Search the records below for "option"; copy each line that has it.

━━ INPUT

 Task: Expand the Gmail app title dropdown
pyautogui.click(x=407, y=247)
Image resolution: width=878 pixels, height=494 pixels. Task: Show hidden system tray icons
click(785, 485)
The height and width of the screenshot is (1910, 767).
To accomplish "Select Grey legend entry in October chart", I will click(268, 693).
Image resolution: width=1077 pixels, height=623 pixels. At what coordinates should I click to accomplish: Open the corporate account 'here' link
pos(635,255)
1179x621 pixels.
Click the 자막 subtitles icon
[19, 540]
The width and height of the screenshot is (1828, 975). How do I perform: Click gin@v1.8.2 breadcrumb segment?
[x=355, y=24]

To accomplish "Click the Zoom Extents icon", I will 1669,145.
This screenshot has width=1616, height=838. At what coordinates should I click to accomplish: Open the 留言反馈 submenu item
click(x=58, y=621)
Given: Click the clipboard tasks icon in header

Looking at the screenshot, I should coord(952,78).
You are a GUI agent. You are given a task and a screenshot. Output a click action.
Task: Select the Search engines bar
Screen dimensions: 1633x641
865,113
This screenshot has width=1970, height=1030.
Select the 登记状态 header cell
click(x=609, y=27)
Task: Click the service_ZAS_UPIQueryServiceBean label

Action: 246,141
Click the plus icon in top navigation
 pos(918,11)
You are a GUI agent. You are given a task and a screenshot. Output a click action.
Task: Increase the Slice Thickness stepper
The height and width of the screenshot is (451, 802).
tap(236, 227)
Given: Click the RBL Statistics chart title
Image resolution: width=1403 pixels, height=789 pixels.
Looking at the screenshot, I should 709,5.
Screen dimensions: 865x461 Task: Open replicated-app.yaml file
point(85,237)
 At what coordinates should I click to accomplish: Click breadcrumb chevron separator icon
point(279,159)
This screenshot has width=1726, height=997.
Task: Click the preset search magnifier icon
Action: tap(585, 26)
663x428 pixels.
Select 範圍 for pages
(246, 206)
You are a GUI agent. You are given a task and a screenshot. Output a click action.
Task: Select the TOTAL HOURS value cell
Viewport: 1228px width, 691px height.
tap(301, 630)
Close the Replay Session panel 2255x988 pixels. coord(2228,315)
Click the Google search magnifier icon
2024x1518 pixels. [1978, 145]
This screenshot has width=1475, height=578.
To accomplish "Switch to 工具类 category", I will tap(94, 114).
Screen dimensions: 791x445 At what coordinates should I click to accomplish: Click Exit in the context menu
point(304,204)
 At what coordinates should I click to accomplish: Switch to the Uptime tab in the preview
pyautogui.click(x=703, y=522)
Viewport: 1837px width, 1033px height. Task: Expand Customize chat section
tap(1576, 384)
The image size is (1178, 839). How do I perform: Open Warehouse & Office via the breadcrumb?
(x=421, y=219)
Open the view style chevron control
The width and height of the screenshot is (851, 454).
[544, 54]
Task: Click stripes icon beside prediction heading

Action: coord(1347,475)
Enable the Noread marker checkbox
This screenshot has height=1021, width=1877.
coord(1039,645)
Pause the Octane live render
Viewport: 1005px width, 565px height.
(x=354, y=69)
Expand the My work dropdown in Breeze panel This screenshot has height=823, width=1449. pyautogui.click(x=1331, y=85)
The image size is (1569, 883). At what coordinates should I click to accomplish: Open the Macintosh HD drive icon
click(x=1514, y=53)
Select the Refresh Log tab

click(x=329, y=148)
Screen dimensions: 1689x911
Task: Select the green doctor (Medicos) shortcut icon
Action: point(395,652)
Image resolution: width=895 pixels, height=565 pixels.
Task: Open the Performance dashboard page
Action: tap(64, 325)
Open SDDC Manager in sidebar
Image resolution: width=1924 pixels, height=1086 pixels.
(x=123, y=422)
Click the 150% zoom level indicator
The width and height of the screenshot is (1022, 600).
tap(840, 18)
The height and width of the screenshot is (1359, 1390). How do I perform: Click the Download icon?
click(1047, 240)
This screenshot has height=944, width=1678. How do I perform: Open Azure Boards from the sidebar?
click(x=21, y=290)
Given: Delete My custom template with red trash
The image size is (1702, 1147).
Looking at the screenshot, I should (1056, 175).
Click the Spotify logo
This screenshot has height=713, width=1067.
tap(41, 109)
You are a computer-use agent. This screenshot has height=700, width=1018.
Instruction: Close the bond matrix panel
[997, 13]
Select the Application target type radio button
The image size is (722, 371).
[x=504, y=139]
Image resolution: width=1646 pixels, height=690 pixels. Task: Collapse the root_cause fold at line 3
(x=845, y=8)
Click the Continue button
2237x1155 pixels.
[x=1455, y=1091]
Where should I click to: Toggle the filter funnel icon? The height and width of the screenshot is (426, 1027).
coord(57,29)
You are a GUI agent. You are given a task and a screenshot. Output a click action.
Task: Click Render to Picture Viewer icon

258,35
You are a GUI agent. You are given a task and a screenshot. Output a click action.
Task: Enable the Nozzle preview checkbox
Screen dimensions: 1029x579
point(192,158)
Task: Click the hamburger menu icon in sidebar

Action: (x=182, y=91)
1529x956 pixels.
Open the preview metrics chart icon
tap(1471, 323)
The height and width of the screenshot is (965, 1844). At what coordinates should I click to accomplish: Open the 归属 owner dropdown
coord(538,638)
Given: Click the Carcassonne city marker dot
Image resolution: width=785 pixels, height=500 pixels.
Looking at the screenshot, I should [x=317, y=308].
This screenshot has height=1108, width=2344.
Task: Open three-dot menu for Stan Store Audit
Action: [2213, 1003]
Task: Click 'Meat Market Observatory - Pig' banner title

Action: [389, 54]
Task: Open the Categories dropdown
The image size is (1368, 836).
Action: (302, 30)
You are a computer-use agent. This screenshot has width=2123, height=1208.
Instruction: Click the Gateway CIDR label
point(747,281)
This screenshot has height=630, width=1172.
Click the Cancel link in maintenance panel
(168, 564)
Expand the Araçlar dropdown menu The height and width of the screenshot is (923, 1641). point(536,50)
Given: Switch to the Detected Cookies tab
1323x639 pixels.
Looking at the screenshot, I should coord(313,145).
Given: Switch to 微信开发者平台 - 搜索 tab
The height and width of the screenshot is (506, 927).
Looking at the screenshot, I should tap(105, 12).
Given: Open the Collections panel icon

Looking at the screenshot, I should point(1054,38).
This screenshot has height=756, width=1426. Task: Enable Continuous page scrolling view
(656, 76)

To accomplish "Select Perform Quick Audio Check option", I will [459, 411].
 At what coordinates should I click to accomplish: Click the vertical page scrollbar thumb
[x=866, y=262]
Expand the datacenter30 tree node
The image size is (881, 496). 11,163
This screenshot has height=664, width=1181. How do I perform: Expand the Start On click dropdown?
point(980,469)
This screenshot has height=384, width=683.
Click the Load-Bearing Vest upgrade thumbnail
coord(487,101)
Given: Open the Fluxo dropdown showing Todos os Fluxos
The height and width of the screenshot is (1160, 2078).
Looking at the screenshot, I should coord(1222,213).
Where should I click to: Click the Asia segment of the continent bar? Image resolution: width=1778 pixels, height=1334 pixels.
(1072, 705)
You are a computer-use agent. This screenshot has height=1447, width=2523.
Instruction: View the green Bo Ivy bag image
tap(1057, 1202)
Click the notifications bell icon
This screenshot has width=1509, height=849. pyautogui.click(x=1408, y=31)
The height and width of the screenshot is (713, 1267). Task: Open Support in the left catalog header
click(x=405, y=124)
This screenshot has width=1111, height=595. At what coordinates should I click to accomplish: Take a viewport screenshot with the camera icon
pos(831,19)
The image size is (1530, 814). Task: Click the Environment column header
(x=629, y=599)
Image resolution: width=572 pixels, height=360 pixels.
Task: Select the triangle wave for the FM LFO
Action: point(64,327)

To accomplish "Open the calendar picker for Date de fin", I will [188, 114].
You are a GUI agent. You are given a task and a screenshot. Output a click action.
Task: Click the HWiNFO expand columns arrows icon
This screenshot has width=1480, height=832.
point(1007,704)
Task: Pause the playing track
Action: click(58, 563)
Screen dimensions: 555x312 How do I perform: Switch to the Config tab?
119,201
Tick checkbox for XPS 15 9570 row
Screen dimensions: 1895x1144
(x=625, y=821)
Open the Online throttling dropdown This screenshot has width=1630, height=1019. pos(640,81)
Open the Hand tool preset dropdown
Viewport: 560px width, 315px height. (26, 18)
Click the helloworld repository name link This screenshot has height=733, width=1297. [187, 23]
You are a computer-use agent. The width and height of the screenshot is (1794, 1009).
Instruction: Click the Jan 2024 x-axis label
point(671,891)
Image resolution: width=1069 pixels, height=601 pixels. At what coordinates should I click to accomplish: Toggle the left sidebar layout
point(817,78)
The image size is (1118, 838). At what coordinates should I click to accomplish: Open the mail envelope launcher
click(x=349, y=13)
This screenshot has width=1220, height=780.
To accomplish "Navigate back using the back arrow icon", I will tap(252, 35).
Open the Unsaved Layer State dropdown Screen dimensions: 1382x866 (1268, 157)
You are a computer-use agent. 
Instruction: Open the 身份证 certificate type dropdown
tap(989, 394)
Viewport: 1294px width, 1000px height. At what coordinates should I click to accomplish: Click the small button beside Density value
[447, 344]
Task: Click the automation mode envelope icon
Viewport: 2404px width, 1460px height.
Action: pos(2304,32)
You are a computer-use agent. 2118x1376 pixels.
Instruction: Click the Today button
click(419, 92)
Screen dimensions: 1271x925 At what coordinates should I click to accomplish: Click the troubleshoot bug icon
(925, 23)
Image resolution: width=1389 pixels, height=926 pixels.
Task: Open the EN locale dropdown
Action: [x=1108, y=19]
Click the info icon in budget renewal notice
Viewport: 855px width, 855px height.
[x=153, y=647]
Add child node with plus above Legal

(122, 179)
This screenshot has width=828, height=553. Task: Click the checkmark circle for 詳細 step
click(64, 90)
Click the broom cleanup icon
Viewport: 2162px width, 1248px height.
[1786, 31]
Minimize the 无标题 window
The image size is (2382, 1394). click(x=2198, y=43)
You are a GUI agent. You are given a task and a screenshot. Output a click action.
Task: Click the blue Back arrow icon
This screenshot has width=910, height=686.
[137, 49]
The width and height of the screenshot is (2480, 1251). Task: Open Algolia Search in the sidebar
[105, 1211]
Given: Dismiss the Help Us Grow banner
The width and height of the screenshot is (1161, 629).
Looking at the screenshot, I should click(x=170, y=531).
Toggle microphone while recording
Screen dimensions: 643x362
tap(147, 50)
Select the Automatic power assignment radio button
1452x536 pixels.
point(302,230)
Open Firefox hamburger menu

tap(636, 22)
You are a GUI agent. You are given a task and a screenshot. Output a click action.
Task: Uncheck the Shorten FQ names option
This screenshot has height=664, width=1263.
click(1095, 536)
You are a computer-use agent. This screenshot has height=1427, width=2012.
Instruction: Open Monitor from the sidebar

━━━━

OUTPUT BELOW –
To accomplish "Select Perform Quick Audio Check option", I will [459, 411].
Task: Uncheck the Shorten FQ names option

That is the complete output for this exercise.